New York, NY (AP) - Cellphone companies pledged Monday to warn subscribers before they go over their monthly limits for calling minutes, text messages and data use.
The pledge comes in response to a threat of regulation by the Federal Communications Commission, which wants to curb nasty surprises in the monthly bills of wireless subscribers.
CTIA - The Wireless Association, a trade group representing the major cellphone companies, said they're also promising to warn subscribers that they're paying roaming fees if they travel abroad.
The warnings will arrive as text messages, and subscribers won't need to sign up for them - they'll arrive automatically. CTIA said its member will have warnings in place on at least half their plans in a year and all of them in two years.
AT&T Inc. and Verizon Wireless, the two largest carriers, already provide text-message warnings on their data plans, but not on text messaging or calls. Instead, subscribers have to look up their usage data.
The announcement was made jointly by the CTIA and the FCC, which credited Consumer's Union, the publisher of Consumer Report, for raising awareness of the issue. The magazine had found that many of its subscribers had been startled by high monthly bills.
Curbing occasional high bills is unlikely to have much of a financial effect at phone companies. Analyst Michael McCormack at Nomura Securities noted that the companies say that only a few percent of their subscribers exceed their allotments in a month. The trend over the past few years of making calls to other cellphones "free," or not counting toward the plan limits, has reduced the number of people who go over on calling minutes, he said.

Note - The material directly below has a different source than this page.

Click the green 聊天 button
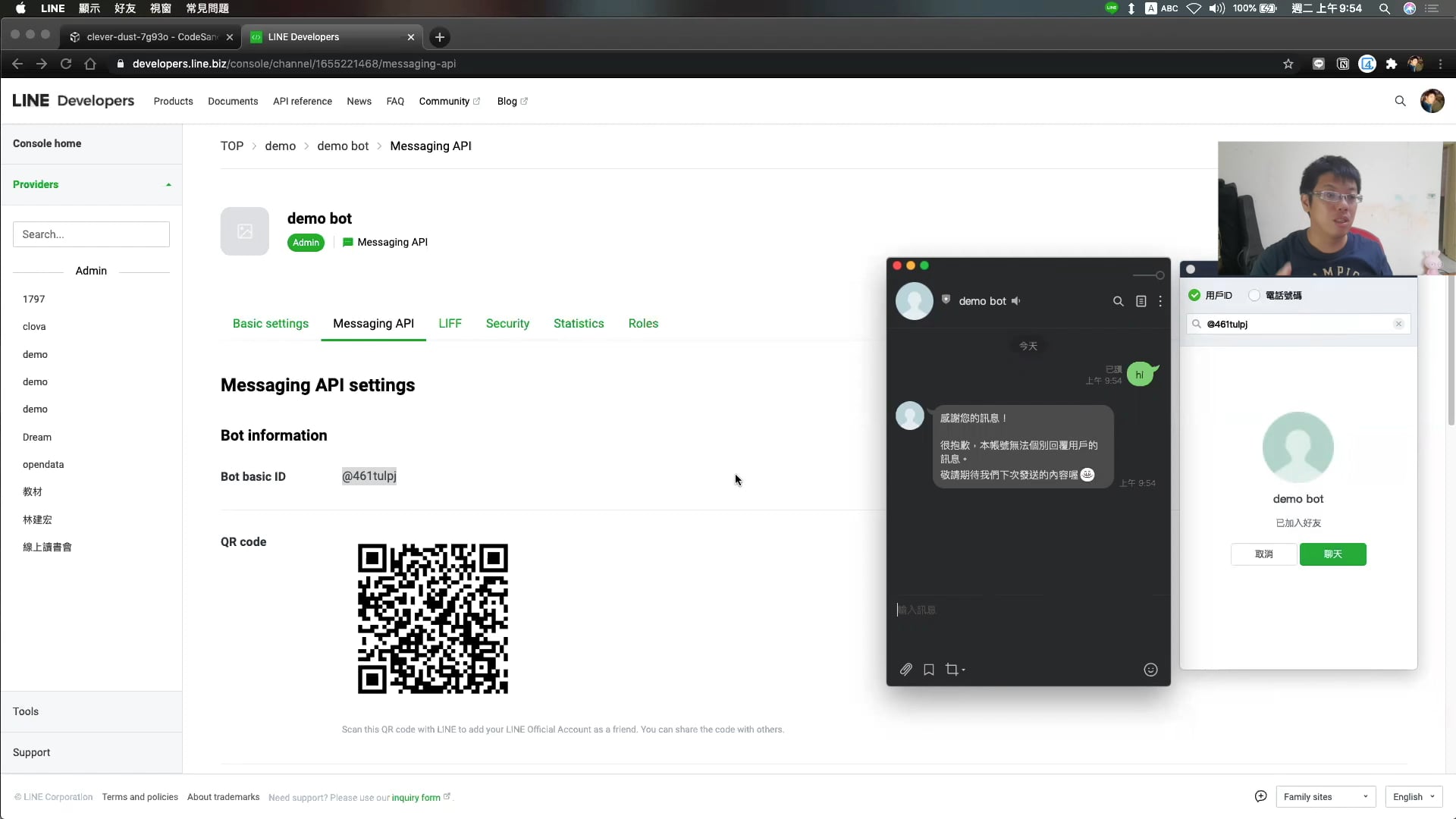This screenshot has height=819, width=1456. tap(1332, 554)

Phone companies are also moving away from charging for each text message or selling "buckets" of 500 messages per month. Rather, they have moved toward offering unlimited text messaging.
The biggest remaining "bill shock" problem for consumers may be in international data roaming, McCormack said. Someone who travels abroad with a smartphone might use it sparingly for calls, but be unaware that apps are using data in the background, racking up big fees that only become apparent when the bill arrives.
The alerts are voluntary for the phone companies, but FCC Chairman Julius Genachowski made it clear that the agency would step in if companies fail to police themselves.
Kathleen Grillo, senior vice president for federal regulatory affairs at Verizon Communication Inc., said the voluntary approach was preferable because things change quickly in the wireless world and regulations don't always keep up.
"The result is an industry code that will serve consumers better than rules that would soon be outdated," she said.
Asked at the press conference why it would take two years to fully implement the warnings, CTIA President Steve Largent said phone companies have to reconfigure their systems.